:: Problem statement ::
Reproduce the items word for word, from the line containing "Image resolution: width=992" through the line containing "Close the 編成データ呼び出し", and nothing else.

:: Data shown ::
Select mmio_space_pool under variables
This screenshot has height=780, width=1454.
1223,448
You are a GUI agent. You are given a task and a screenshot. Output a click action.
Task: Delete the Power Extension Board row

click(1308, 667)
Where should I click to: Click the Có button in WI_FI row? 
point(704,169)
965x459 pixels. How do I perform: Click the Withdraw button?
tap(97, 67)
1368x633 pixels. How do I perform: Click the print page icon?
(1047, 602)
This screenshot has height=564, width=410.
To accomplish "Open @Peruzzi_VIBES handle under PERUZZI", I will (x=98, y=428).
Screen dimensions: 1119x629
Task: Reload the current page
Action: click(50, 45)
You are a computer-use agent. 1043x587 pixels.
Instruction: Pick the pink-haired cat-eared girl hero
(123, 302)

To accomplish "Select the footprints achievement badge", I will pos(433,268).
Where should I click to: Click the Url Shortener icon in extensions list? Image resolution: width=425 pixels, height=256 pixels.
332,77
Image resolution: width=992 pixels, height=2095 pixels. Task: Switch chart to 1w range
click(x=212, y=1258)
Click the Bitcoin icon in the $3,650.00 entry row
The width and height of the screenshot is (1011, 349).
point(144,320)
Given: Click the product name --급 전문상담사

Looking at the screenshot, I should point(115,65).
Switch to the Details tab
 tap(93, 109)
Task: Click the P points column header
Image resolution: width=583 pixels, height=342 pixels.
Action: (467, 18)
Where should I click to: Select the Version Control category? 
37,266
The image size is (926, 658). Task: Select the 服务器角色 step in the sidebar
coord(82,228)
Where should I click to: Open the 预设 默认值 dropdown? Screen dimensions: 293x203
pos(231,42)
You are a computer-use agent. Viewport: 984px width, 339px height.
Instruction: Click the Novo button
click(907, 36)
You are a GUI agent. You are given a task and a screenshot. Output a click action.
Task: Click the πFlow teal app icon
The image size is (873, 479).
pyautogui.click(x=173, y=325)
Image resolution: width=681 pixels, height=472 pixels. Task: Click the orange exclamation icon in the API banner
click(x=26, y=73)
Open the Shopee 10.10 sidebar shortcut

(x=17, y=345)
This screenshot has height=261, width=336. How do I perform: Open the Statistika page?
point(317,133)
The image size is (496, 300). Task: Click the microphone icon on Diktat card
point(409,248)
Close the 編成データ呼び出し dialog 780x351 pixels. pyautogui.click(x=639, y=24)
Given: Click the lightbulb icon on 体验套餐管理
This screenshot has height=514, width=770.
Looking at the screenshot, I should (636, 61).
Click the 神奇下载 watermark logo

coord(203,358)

:: Result of this task ::
Image resolution: width=992 pixels, height=2095 pixels. Task: Switch chart to 1w range
click(x=212, y=1258)
Click the Bitcoin icon in the $3,650.00 entry row
The width and height of the screenshot is (1011, 349).
point(144,320)
Given: Click the product name --급 전문상담사

Looking at the screenshot, I should point(115,65).
Switch to the Details tab
 tap(93, 109)
Task: Click the P points column header
Image resolution: width=583 pixels, height=342 pixels.
Action: (467, 18)
Where should I click to: Select the Version Control category? 
37,266
The image size is (926, 658). Task: Select the 服务器角色 step in the sidebar
coord(82,228)
Where should I click to: Open the 预设 默认值 dropdown? Screen dimensions: 293x203
pos(231,42)
You are a computer-use agent. Viewport: 984px width, 339px height.
Instruction: Click the Novo button
click(907, 36)
You are a GUI agent. You are given a task and a screenshot. Output a click action.
Task: Click the πFlow teal app icon
The image size is (873, 479).
pyautogui.click(x=173, y=325)
Image resolution: width=681 pixels, height=472 pixels. Task: Click the orange exclamation icon in the API banner
click(x=26, y=73)
Open the Shopee 10.10 sidebar shortcut

(x=17, y=345)
This screenshot has height=261, width=336. How do I perform: Open the Statistika page?
point(317,133)
The image size is (496, 300). Task: Click the microphone icon on Diktat card
point(409,248)
Close the 編成データ呼び出し dialog 780x351 pixels. pyautogui.click(x=639, y=24)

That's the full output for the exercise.